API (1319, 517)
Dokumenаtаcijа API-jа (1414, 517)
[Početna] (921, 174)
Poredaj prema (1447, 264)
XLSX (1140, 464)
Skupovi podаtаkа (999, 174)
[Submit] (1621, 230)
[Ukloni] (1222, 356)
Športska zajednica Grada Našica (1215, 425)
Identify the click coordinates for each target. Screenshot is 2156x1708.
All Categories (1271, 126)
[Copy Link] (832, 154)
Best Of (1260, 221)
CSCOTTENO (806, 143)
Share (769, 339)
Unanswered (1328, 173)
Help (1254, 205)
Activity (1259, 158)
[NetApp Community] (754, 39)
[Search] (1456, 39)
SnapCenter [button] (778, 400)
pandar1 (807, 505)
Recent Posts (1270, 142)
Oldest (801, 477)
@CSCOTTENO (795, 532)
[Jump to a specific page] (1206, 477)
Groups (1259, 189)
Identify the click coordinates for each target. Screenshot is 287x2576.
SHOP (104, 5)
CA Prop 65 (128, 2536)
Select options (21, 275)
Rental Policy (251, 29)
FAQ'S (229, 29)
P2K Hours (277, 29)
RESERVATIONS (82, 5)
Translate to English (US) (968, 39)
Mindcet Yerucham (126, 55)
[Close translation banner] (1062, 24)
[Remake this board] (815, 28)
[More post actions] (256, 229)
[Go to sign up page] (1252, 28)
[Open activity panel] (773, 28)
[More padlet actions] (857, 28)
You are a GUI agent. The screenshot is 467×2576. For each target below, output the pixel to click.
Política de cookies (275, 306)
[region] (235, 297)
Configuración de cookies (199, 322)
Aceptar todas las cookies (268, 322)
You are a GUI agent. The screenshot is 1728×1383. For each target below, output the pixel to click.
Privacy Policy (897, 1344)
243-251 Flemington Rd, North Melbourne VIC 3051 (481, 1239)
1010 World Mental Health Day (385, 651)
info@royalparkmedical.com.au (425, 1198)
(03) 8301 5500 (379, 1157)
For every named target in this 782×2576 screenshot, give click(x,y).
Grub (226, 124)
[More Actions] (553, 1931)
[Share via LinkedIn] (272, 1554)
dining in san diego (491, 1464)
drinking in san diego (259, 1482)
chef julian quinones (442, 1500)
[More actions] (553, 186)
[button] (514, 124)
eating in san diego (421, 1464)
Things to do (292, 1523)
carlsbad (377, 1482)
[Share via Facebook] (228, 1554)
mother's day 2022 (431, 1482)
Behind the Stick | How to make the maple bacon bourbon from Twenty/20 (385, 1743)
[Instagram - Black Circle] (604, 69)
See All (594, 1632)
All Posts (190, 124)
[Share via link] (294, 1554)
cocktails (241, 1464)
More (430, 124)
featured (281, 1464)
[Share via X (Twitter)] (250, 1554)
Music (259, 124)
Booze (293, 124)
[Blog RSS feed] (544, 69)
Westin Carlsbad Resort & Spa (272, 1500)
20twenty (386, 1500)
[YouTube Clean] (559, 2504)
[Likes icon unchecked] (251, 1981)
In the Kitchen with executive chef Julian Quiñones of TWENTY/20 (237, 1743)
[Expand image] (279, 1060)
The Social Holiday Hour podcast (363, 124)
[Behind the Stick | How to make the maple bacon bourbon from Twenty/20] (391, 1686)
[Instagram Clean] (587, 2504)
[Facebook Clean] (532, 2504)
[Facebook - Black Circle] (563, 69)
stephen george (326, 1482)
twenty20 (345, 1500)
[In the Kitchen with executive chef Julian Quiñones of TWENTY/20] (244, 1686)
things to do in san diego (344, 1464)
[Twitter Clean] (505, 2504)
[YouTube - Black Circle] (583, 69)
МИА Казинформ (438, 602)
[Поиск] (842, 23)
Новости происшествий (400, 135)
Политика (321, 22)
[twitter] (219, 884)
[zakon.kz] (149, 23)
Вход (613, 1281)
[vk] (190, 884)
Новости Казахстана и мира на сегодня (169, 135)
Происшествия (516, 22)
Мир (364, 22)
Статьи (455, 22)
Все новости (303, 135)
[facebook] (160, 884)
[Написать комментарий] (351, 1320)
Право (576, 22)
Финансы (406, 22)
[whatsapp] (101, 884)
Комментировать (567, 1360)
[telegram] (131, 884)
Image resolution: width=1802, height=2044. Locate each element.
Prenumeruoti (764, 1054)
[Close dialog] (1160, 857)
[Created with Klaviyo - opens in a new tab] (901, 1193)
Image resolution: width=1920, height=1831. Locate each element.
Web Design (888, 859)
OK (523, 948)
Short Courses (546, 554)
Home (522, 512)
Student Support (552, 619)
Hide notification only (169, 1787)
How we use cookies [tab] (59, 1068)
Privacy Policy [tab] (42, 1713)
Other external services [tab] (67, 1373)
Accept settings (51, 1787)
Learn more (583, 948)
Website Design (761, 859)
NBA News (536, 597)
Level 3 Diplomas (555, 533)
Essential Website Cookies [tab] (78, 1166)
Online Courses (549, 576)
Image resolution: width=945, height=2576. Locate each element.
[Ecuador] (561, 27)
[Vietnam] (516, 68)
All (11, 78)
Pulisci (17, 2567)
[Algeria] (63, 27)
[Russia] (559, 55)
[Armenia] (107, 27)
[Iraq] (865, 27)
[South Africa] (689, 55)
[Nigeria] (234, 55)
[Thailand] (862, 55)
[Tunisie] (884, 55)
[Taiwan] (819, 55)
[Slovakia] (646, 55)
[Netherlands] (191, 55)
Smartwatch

=-=-=-=-=

== Task item ==
Select every line of the material above holding the word "Quiñones" and copy it.

== Reply to the task ==
In the Kitchen with executive chef Julian Quiñones of TWENTY/20 (237, 1743)
[In the Kitchen with executive chef Julian Quiñones of TWENTY/20] (244, 1686)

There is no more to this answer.